▸ **Supplied data**
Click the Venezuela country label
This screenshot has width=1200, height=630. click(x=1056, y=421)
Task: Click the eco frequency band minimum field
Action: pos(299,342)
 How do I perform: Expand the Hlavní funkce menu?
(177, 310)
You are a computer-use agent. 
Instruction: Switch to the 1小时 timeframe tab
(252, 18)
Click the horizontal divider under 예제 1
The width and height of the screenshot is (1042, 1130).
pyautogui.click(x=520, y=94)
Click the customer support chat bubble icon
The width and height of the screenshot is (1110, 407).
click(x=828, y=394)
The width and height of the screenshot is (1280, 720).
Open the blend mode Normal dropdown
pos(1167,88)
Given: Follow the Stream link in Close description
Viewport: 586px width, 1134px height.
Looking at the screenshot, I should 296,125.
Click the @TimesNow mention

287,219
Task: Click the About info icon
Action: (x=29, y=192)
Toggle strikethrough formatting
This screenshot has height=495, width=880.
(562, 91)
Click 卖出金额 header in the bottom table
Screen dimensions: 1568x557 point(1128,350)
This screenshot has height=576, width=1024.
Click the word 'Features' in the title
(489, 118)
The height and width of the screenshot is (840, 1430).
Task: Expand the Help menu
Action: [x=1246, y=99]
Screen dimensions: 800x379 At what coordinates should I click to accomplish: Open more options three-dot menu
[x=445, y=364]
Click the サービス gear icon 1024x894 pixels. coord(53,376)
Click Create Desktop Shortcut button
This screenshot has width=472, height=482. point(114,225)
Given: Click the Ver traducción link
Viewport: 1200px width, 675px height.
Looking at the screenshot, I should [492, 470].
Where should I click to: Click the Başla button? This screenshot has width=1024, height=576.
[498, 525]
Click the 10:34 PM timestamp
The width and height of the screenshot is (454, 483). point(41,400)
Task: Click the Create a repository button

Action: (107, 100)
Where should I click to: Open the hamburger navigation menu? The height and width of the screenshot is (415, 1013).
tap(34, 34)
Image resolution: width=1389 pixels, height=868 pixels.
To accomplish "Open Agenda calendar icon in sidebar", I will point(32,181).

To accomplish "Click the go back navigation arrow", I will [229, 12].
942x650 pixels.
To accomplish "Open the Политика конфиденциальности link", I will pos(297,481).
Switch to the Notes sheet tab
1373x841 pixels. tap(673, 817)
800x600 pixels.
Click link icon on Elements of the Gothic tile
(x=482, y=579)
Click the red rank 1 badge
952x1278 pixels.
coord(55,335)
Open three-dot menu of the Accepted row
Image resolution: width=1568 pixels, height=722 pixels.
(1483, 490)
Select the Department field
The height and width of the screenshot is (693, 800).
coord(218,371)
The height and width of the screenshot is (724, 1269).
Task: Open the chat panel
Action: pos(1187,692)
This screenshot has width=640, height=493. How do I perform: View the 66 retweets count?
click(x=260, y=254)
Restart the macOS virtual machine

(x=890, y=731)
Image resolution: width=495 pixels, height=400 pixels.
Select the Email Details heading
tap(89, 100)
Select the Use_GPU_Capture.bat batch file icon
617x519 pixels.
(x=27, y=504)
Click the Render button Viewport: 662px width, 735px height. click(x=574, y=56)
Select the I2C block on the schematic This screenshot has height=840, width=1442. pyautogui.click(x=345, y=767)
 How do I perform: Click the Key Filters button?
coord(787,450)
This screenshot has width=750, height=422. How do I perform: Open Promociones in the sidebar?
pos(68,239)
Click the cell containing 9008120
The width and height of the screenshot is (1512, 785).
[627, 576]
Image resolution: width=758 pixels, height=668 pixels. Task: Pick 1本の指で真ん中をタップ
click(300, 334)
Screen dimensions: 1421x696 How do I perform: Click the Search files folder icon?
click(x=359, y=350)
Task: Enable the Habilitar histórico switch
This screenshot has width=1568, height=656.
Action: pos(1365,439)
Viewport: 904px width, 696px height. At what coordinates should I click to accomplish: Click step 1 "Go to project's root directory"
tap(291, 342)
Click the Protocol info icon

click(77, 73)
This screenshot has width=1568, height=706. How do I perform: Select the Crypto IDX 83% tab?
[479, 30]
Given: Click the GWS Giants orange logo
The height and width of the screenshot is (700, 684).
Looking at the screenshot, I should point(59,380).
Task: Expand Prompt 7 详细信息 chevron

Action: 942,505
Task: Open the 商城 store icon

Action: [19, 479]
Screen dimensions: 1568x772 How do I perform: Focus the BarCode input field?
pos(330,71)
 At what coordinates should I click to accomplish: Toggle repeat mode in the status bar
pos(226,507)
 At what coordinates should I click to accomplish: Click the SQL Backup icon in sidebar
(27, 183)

▸ **Work instructions**
Please give back all of the data exactly as it appears.

▸ **Result for this task**
Click the Venezuela country label
This screenshot has width=1200, height=630. click(x=1056, y=421)
Task: Click the eco frequency band minimum field
Action: pos(299,342)
 How do I perform: Expand the Hlavní funkce menu?
(177, 310)
You are a computer-use agent. 
Instruction: Switch to the 1小时 timeframe tab
(252, 18)
Click the horizontal divider under 예제 1
The width and height of the screenshot is (1042, 1130).
pyautogui.click(x=520, y=94)
Click the customer support chat bubble icon
The width and height of the screenshot is (1110, 407).
click(x=828, y=394)
The width and height of the screenshot is (1280, 720).
Open the blend mode Normal dropdown
pos(1167,88)
Given: Follow the Stream link in Close description
Viewport: 586px width, 1134px height.
Looking at the screenshot, I should 296,125.
Click the @TimesNow mention

287,219
Task: Click the About info icon
Action: (x=29, y=192)
Toggle strikethrough formatting
This screenshot has height=495, width=880.
(562, 91)
Click 卖出金额 header in the bottom table
Screen dimensions: 1568x557 point(1128,350)
This screenshot has height=576, width=1024.
Click the word 'Features' in the title
(489, 118)
The height and width of the screenshot is (840, 1430).
Task: Expand the Help menu
Action: [x=1246, y=99]
Screen dimensions: 800x379 At what coordinates should I click to accomplish: Open more options three-dot menu
[x=445, y=364]
Click the サービス gear icon 1024x894 pixels. coord(53,376)
Click Create Desktop Shortcut button
This screenshot has width=472, height=482. point(114,225)
Given: Click the Ver traducción link
Viewport: 1200px width, 675px height.
Looking at the screenshot, I should [492, 470].
Where should I click to: Click the Başla button? This screenshot has width=1024, height=576.
[498, 525]
Click the 10:34 PM timestamp
The width and height of the screenshot is (454, 483). point(41,400)
Task: Click the Create a repository button

Action: (107, 100)
Where should I click to: Open the hamburger navigation menu? The height and width of the screenshot is (415, 1013).
tap(34, 34)
Image resolution: width=1389 pixels, height=868 pixels.
To accomplish "Open Agenda calendar icon in sidebar", I will point(32,181).

To accomplish "Click the go back navigation arrow", I will [229, 12].
942x650 pixels.
To accomplish "Open the Политика конфиденциальности link", I will pos(297,481).
Switch to the Notes sheet tab
1373x841 pixels. tap(673, 817)
800x600 pixels.
Click link icon on Elements of the Gothic tile
(x=482, y=579)
Click the red rank 1 badge
952x1278 pixels.
coord(55,335)
Open three-dot menu of the Accepted row
Image resolution: width=1568 pixels, height=722 pixels.
(1483, 490)
Select the Department field
The height and width of the screenshot is (693, 800).
coord(218,371)
The height and width of the screenshot is (724, 1269).
Task: Open the chat panel
Action: pos(1187,692)
This screenshot has width=640, height=493. How do I perform: View the 66 retweets count?
click(x=260, y=254)
Restart the macOS virtual machine

(x=890, y=731)
Image resolution: width=495 pixels, height=400 pixels.
Select the Email Details heading
tap(89, 100)
Select the Use_GPU_Capture.bat batch file icon
617x519 pixels.
(x=27, y=504)
Click the Render button Viewport: 662px width, 735px height. click(x=574, y=56)
Select the I2C block on the schematic This screenshot has height=840, width=1442. pyautogui.click(x=345, y=767)
 How do I perform: Click the Key Filters button?
coord(787,450)
This screenshot has width=750, height=422. How do I perform: Open Promociones in the sidebar?
pos(68,239)
Click the cell containing 9008120
The width and height of the screenshot is (1512, 785).
[627, 576]
Image resolution: width=758 pixels, height=668 pixels. Task: Pick 1本の指で真ん中をタップ
click(300, 334)
Screen dimensions: 1421x696 How do I perform: Click the Search files folder icon?
click(x=359, y=350)
Task: Enable the Habilitar histórico switch
This screenshot has width=1568, height=656.
Action: pos(1365,439)
Viewport: 904px width, 696px height. At what coordinates should I click to accomplish: Click step 1 "Go to project's root directory"
tap(291, 342)
Click the Protocol info icon

click(77, 73)
This screenshot has width=1568, height=706. How do I perform: Select the Crypto IDX 83% tab?
[479, 30]
Given: Click the GWS Giants orange logo
The height and width of the screenshot is (700, 684).
Looking at the screenshot, I should point(59,380).
Task: Expand Prompt 7 详细信息 chevron

Action: 942,505
Task: Open the 商城 store icon

Action: [19, 479]
Screen dimensions: 1568x772 How do I perform: Focus the BarCode input field?
pos(330,71)
 At what coordinates should I click to accomplish: Toggle repeat mode in the status bar
pos(226,507)
 At what coordinates should I click to accomplish: Click the SQL Backup icon in sidebar
(27, 183)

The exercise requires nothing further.